> What you should do: What is needed is an exact copy of the records below, with the pictures left out.

____

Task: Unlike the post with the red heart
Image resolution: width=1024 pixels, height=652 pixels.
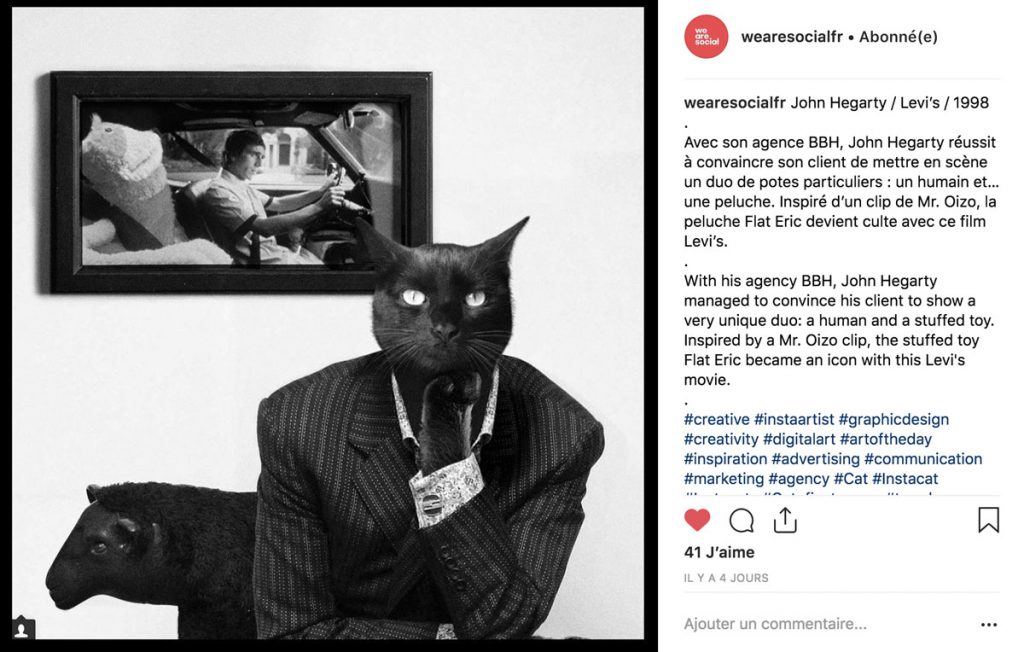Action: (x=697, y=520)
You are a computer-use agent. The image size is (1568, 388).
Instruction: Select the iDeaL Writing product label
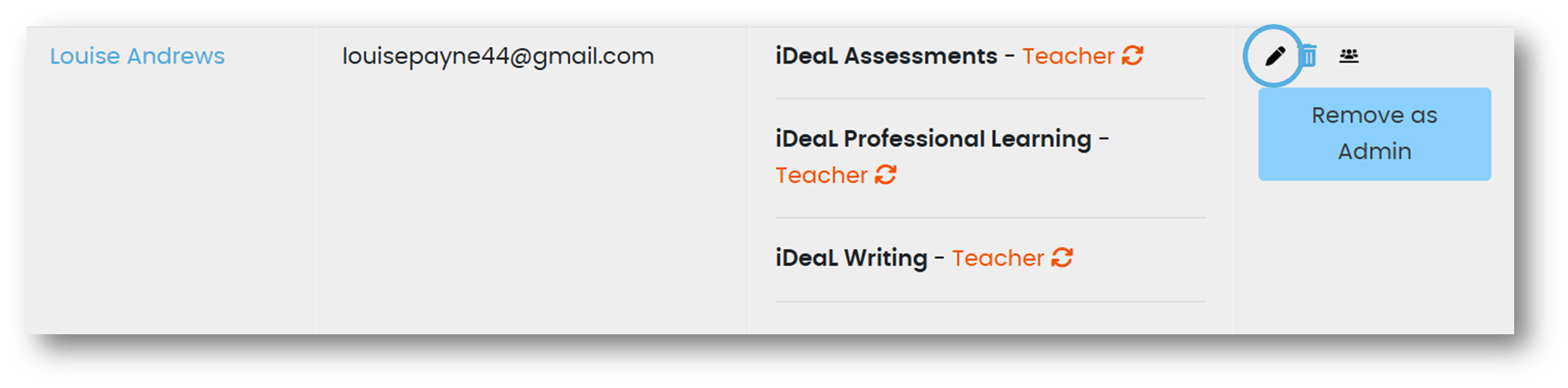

____

> Task output:
Task: Unlike the post with the red heart
Image resolution: width=1024 pixels, height=652 pixels.
Action: (x=697, y=520)
You are a computer-use agent. The image size is (1568, 388).
Instruction: Select the iDeaL Writing product label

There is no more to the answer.